I saw this tool being used at Maker Faire[/b] today to corrugate pieces of heavy brass sheet. Looking at it I think it would perfect for corrugated aluminum roofing.








You can buy it here: *TUBE WRINGER.* This tool should work better than a paper crimper.

Russ Miller


----------



## Richard Weatherby (Jan 3, 2008)

Nothing gives the size. The last one of this type that I had was only a couple inches wide. If you have dimensions it would be a appreciated.


----------



## Russell Miller (Jan 3, 2008)

ichard,
Good point! It says *on this Jewelry Site* that the rollers are 3" wide and can easily take metal sheet 2.5" wide ... That's what, just over 4' long in 1:20.3? Maybe that's its short coming!
I like how ir will take METAL. This will rust naturally on its own, unlike aluminum that has to be weathered with paint. 
Russ


----------



## SE18 (Feb 21, 2008)

very good find. The handle doesn't appear to have much leverage.


----------



## Bill4373 (Jan 3, 2008)

JoAnne Fabrics sells one made by Fiskars, 6 3/4" wide. works great.....

.


----------



## SE18 (Feb 21, 2008)

I think most of us who've been around know about the Fiskars. It can do light soda pop cans, but barely. We're wondering how this one might compare.


----------



## tadw (Apr 12, 2010)

I have a similar tool.

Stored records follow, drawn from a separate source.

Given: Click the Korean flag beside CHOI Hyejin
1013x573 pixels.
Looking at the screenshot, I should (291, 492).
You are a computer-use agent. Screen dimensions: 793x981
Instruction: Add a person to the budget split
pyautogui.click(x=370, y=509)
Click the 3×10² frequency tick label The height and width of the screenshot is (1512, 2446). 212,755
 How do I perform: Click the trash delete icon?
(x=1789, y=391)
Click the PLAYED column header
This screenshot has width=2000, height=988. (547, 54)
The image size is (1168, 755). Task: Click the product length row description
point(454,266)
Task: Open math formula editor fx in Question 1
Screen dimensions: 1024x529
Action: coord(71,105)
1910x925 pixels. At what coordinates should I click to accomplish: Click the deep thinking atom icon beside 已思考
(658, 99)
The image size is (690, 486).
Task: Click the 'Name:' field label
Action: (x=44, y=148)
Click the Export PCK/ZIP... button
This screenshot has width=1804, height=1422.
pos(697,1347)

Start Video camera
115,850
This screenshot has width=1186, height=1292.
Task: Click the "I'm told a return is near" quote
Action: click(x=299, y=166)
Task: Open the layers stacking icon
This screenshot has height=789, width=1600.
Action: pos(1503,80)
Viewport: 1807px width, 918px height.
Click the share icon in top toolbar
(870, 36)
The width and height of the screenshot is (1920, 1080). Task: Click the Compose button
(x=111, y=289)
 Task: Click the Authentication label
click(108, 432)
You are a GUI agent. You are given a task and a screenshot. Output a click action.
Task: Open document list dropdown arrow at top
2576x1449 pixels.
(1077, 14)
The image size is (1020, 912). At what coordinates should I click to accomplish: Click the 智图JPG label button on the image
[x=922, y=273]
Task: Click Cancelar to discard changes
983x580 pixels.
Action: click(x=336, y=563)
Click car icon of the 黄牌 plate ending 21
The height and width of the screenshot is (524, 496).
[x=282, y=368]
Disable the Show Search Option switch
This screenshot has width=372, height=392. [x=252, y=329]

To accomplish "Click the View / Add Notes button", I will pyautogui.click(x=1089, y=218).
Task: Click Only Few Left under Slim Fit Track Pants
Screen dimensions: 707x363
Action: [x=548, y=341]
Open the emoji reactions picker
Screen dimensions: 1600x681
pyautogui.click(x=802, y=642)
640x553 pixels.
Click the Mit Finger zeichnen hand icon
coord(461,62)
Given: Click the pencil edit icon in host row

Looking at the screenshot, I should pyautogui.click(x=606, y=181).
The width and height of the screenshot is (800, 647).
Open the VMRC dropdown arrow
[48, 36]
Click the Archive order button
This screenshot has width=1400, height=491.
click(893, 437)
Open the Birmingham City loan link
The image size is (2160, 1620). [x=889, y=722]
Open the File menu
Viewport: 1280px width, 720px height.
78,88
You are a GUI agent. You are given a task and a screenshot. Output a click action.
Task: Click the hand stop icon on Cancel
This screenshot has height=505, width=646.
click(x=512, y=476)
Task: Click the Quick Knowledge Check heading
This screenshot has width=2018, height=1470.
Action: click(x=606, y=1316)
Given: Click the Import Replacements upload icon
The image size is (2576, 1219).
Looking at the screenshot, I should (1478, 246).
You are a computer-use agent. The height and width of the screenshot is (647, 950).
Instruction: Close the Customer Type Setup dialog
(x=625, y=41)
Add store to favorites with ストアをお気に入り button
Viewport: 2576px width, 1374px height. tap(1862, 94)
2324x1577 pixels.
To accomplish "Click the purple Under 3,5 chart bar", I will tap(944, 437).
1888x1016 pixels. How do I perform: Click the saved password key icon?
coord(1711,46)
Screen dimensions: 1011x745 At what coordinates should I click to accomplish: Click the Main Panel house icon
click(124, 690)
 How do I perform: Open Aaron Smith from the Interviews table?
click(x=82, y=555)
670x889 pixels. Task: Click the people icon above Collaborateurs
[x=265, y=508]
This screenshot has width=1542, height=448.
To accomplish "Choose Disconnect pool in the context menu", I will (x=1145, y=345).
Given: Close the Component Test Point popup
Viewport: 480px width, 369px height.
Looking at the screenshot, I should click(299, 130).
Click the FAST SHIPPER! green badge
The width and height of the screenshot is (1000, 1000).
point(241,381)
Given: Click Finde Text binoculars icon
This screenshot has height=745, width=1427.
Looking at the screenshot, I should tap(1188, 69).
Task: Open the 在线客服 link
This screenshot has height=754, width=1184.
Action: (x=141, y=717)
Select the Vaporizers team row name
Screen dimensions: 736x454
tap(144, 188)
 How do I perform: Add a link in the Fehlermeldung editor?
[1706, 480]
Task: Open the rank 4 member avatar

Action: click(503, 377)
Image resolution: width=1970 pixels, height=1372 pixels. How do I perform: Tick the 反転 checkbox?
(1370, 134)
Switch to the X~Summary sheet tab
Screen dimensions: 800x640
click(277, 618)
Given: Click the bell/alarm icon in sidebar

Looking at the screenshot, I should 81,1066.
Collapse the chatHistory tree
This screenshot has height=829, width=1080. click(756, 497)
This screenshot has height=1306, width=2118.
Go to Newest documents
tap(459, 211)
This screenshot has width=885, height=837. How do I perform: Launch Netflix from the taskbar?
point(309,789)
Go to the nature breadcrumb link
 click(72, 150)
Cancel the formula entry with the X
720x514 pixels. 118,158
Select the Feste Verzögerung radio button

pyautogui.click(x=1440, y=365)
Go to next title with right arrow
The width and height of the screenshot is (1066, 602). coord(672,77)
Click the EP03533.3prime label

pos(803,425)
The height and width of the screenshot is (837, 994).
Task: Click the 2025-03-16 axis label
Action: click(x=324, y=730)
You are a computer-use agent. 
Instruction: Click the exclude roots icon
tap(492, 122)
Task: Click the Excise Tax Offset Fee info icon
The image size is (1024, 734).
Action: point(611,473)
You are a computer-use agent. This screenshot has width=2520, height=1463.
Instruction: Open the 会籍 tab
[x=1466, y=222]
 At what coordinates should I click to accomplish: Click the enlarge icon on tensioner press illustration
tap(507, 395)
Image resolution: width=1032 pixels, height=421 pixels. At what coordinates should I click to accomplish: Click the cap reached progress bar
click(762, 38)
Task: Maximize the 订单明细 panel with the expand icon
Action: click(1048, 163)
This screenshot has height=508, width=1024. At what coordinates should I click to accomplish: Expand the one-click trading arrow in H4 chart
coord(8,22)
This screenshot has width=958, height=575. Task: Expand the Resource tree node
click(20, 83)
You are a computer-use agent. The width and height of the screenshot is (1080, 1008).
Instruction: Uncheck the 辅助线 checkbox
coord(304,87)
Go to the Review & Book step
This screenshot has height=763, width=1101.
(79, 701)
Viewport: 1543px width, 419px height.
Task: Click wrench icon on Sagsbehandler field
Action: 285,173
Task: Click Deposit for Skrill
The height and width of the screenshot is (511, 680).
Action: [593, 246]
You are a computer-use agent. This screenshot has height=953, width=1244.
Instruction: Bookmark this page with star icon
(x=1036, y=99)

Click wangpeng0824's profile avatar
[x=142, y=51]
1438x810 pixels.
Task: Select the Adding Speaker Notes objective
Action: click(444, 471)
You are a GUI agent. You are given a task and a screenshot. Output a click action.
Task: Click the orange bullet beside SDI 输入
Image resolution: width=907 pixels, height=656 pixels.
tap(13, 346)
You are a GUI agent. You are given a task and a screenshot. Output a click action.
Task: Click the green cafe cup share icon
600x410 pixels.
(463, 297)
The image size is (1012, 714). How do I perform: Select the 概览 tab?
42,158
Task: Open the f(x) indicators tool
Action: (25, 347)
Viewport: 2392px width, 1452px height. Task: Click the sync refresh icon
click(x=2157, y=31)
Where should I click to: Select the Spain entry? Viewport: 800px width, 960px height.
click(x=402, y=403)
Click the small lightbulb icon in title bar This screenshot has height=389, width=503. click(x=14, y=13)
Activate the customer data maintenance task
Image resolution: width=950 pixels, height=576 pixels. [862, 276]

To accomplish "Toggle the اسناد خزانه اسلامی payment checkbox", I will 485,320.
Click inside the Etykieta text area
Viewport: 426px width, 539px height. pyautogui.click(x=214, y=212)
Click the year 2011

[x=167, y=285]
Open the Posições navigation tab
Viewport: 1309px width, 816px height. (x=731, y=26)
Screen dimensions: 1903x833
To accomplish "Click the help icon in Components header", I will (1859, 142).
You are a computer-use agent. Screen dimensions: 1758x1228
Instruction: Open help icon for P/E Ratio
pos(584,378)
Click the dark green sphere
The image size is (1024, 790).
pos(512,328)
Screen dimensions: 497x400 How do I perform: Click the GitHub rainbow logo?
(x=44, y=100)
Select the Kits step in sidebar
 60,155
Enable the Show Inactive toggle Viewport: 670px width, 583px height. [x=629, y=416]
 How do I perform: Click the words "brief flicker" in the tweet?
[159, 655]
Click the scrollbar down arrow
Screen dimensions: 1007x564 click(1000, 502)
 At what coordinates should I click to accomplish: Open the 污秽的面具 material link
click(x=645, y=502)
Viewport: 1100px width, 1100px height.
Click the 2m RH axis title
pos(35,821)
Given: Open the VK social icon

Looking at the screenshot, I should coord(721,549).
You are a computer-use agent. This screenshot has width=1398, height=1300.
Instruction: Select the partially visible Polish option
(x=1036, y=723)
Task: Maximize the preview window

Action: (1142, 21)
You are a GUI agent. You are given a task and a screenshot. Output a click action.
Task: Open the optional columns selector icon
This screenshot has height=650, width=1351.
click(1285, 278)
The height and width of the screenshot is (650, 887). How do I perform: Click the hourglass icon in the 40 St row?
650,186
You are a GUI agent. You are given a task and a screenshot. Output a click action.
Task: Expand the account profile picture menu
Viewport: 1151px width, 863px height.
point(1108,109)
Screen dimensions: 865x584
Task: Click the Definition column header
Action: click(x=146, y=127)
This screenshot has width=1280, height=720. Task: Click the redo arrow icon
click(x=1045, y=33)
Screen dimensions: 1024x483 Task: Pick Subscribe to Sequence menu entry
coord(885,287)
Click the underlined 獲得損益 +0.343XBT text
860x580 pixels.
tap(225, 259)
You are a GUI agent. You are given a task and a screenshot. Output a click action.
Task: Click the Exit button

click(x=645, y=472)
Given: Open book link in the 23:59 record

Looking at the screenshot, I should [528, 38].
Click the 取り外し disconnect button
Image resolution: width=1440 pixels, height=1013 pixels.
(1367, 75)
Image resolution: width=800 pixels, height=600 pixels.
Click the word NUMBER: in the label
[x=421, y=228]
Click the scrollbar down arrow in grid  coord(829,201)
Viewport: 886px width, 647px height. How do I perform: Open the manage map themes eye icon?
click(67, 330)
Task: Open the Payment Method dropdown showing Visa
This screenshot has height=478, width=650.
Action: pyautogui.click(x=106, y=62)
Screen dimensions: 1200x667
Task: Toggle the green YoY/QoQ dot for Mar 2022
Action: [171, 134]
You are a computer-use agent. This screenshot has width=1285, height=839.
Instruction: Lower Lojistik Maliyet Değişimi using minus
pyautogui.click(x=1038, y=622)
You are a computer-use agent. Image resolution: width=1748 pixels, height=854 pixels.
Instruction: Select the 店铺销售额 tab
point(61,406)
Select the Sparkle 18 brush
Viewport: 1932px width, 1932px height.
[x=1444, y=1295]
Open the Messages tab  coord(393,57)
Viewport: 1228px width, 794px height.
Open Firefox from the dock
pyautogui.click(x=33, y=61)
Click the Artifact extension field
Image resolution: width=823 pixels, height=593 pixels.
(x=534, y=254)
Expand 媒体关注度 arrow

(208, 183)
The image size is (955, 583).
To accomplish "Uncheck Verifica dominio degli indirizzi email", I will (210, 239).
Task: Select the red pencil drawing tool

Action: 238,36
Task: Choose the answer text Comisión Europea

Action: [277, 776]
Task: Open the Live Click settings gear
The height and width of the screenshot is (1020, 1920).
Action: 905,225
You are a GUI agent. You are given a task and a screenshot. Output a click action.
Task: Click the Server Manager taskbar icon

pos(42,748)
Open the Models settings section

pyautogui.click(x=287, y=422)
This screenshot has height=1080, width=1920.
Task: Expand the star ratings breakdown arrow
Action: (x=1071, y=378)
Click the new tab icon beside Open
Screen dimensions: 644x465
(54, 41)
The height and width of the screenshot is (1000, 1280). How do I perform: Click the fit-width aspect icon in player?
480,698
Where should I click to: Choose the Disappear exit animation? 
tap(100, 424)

As you can see it has been used on a lot of paint tubes.
I tested it on: 

(from left to right in the photo) copper roof flashing, a piece of thin sheet steel (cut from a quart paint thinner can), and aluminum roof flashing (thicker than a pop can). 

The copper had been annealed first (heated to red color and then allowed to cool slowly) to soften it. 

Results:


The copper worked OK, but the "rollers" had a hard time since the copper is .02 inch thick. 

The aluminum was so springy and slippery that it did not crimp at all, but folded into a nice multi-sided cylinder - could be a useful effect for something, I guess...

The steel worked the best - pretty well, in fact. It would have worked better if I had annealed it first, but in my opinion it looked good.

I did not test a pop can since I did not have one.

Hope this is helpful.

Tom


----------



## tadw (Apr 12, 2010)

BTW my crimp rollers are aluminum, so may not be as heavy duty as the ones shown in Russ Miller's original post.


----------



## hawkeye2 (Jan 6, 2008)

I think most of us who've been around know about the Fiskars. 

Perhaps Bill's post was intended to inform those who haven't "been around" of an alternative to the tool discussed in this post.


----------